> **ASSIGNMENT**
Whenever a line of the records below contains the word "agent", copy that line.

> **DATA IN THIS EXERCISE**
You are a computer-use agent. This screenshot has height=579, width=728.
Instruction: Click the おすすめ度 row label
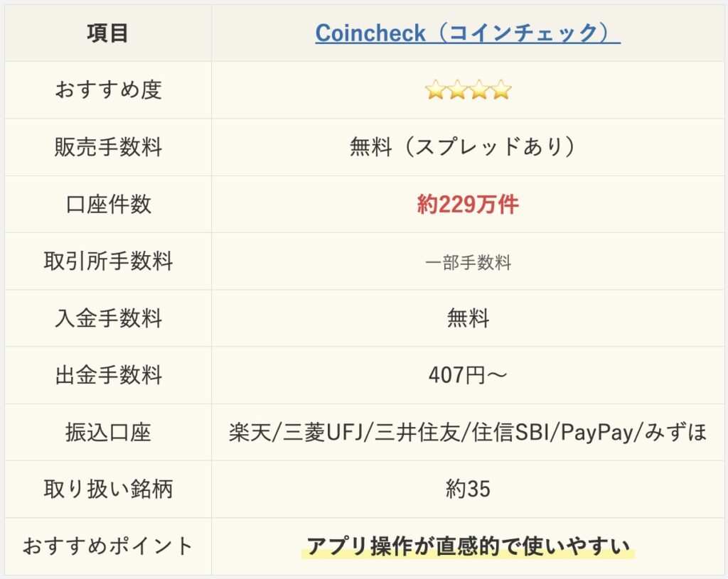pyautogui.click(x=108, y=90)
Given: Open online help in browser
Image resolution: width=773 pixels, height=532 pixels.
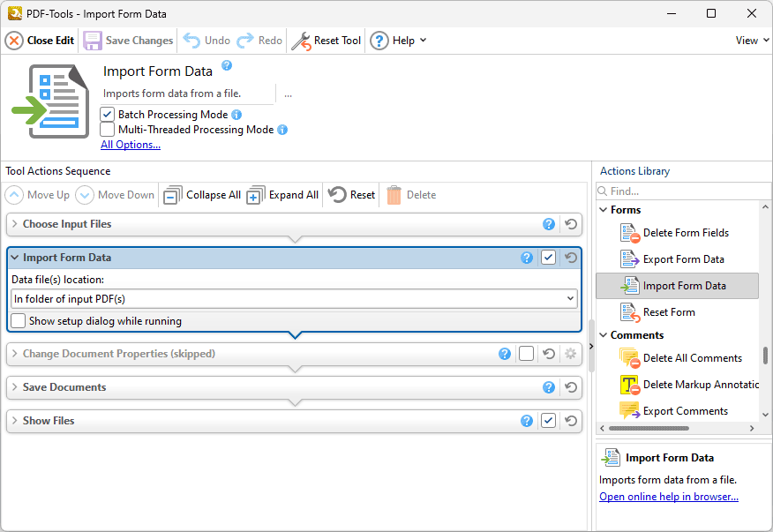Looking at the screenshot, I should click(x=668, y=496).
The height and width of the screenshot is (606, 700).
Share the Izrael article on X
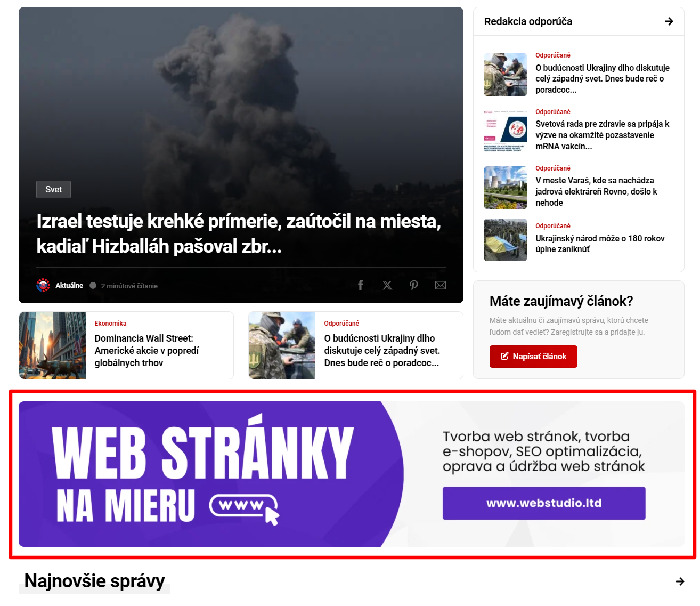pos(387,285)
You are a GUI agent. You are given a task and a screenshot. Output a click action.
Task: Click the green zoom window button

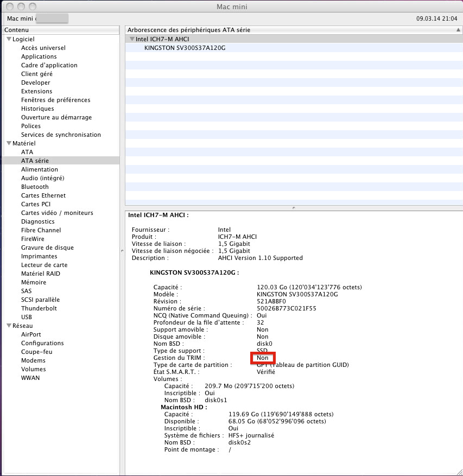32,7
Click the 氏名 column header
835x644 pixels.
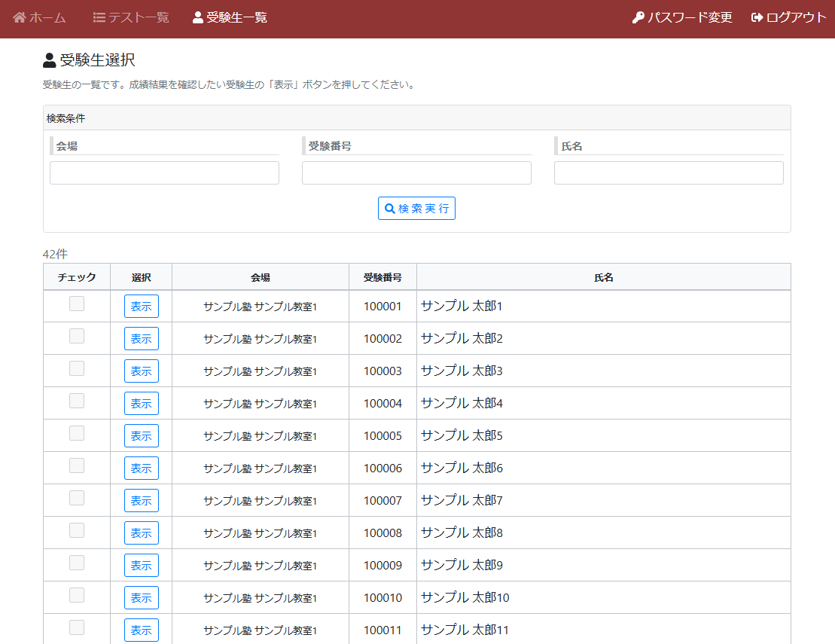(x=603, y=277)
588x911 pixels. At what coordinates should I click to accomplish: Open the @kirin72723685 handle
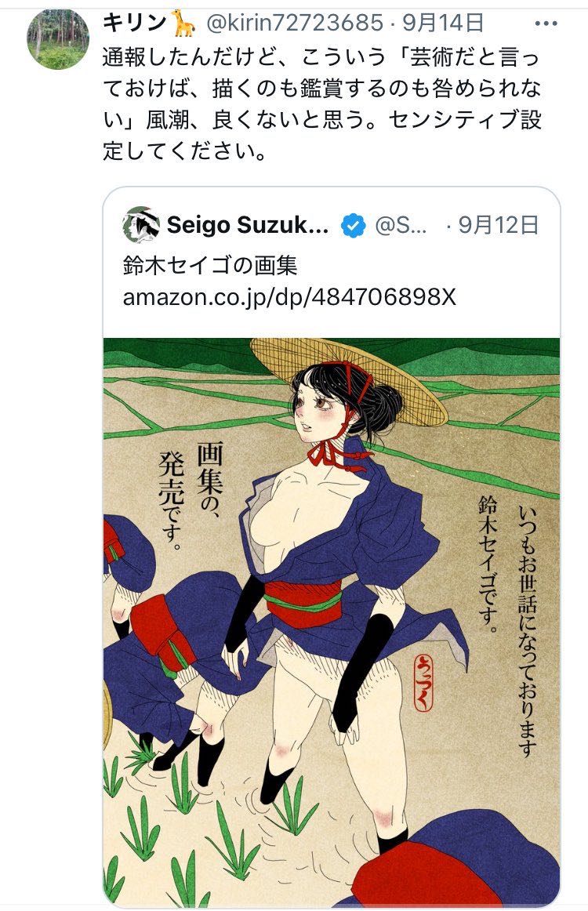[x=295, y=24]
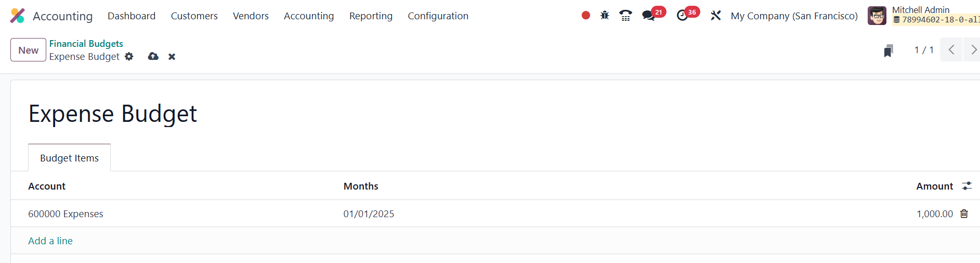Open the My Company (San Francisco) switcher
The height and width of the screenshot is (263, 980).
click(794, 16)
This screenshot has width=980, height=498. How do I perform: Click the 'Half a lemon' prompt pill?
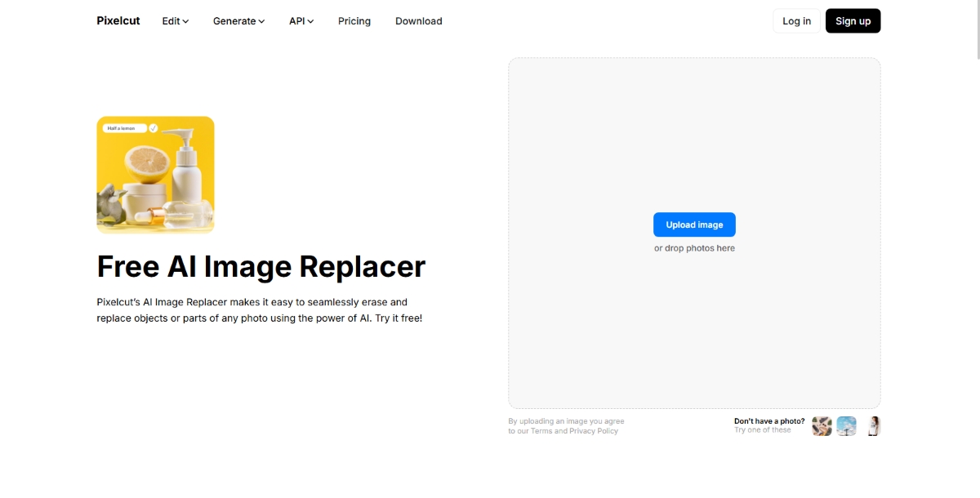[124, 128]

> **REPLY TO THE TASK**
You are a computer-use agent. This screenshot has height=579, width=728.
You are a GUI agent. You are given a task and a screenshot. Output a click action.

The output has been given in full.